Parasvābhyudaya is a poem in imitation of Kalidasa's Meghasandesam. The last lines of the verses of the latter are taken and the first three lines are added. The poem deals with the story of Parsvanatha, the 23rd Tirthankara.
Jinasena's poetry is of a high order and often equals if not surpasses the beauty of Kalidasa's expressions.
3. Dhananjaya was son of Vasudeva and Sridevi. He was a Jain. By his time Dvisandhāna, or poem of double entendre narrating different tales in the same expression became, as it were a generic name. Dandin inaugurated it and his poem of that name is mentioned by Bhoja in his Śringaraprakasa, but it is not now available. Subandhu adapted the device to prose and his Vasavadatta indicated the heights to which a poet can work upon the innate excellence of Sanskrit vocabulary, to express his imagery in brief punning phrases. Dhananjaya followed and he narrated the story of Ramayana and Mahabharata at a time in his Dvisandhana in measures at once fluent and heavy. He is conscious of his merit and deems himself almost a combination of Valmiki and Vyasa, who, with Dandin, were in his mind the only three poets. He classes his work an one of the three gems, as unblemished as Akalanka's Nyāyasastra and Pūjyapāda's. Vyakarana. He praises Anandavardhana and Ratnakara, is euloguised by Somadeva and Jalhana and is quoted by Vardhamana. He must therefore have lived in the 9-10th centuries A. D. He also wrote a lexicon Dhananjayamālā.

● **Required task 1**
In the passage on Jain Sanskrit poets, what lexicon did Dhananjaya write?
● **Required task 2**
Change "Describe" to "Identify" in the records from their first line through the line with "second row of", and return only those lines with nothing else altered.
The text and the records are unrelated to each other.

● **Material for the task**
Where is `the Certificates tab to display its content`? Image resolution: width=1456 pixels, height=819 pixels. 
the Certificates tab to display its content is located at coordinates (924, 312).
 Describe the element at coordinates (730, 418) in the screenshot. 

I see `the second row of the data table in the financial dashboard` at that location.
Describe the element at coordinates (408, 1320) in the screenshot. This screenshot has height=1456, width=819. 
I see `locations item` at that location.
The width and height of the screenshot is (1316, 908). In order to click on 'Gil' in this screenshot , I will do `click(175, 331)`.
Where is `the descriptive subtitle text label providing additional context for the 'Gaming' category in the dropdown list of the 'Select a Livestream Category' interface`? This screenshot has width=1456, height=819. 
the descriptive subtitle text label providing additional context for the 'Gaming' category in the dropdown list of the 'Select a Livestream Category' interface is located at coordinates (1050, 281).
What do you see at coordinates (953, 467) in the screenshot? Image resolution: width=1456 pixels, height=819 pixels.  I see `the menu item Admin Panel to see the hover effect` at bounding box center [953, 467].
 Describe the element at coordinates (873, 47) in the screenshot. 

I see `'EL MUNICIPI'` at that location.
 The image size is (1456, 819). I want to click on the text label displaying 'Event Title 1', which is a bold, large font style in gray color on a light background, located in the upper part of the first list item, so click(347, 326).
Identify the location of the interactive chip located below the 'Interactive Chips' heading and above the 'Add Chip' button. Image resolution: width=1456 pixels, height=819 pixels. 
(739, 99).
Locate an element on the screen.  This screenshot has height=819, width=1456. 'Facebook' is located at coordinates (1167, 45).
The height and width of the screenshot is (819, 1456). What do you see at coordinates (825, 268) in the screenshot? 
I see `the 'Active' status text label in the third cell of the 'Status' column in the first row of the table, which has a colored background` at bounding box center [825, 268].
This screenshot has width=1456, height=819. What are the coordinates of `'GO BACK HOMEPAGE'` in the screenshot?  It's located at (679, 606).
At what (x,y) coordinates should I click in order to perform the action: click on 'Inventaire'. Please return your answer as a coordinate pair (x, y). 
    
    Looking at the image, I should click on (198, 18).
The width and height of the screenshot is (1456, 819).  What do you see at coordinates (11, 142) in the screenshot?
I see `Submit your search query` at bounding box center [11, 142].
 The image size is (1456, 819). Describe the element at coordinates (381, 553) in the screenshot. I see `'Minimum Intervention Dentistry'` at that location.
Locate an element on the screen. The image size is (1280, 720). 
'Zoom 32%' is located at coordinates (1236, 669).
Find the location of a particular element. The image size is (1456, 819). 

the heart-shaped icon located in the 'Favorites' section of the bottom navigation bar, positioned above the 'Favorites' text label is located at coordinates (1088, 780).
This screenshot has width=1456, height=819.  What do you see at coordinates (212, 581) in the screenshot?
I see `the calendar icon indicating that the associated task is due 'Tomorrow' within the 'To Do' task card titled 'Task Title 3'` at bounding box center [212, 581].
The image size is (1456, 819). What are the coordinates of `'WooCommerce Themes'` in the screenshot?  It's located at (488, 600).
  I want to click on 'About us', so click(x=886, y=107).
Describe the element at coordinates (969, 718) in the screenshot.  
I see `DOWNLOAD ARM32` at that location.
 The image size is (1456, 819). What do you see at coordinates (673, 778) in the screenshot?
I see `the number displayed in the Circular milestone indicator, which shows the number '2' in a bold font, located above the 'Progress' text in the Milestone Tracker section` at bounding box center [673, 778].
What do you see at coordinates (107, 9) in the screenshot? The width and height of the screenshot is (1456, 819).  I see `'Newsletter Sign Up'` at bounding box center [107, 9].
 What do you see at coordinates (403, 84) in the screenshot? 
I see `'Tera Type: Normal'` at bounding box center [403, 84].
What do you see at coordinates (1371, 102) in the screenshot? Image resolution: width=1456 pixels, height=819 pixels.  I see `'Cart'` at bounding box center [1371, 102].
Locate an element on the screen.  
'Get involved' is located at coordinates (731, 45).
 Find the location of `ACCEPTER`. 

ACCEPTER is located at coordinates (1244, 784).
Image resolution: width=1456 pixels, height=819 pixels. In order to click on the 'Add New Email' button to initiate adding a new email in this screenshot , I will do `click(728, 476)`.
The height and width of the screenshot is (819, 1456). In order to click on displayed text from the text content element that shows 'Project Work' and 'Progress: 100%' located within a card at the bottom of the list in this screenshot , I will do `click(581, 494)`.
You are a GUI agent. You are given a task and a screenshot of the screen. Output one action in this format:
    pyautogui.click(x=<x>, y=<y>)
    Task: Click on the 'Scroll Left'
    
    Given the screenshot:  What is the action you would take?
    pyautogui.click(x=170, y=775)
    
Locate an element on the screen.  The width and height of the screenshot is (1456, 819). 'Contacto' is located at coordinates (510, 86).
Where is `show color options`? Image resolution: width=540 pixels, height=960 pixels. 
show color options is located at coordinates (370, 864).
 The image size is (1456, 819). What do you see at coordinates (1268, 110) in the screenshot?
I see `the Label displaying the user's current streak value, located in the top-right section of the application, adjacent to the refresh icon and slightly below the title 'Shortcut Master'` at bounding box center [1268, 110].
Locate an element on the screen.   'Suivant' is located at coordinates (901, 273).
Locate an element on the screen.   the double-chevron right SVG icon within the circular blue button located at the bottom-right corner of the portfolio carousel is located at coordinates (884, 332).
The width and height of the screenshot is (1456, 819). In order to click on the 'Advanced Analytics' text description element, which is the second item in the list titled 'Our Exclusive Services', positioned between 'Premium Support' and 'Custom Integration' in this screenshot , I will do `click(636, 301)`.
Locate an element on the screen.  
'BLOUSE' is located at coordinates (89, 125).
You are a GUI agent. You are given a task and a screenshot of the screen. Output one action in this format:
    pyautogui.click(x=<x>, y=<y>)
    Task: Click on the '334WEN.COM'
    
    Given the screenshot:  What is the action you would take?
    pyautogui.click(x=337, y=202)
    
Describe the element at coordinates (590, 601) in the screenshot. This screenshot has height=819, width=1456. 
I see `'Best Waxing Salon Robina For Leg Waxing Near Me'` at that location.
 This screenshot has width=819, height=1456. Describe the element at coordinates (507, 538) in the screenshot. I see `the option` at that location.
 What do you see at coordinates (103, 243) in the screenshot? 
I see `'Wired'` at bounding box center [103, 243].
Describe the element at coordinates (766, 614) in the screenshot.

● **Complete output 1**
Dhananjayamālā

● **Complete output 2**
Where is `the Certificates tab to display its content`? Image resolution: width=1456 pixels, height=819 pixels. 
the Certificates tab to display its content is located at coordinates (924, 312).
 Identify the element at coordinates (730, 418) in the screenshot. 

I see `the second row of the data table in the financial dashboard` at that location.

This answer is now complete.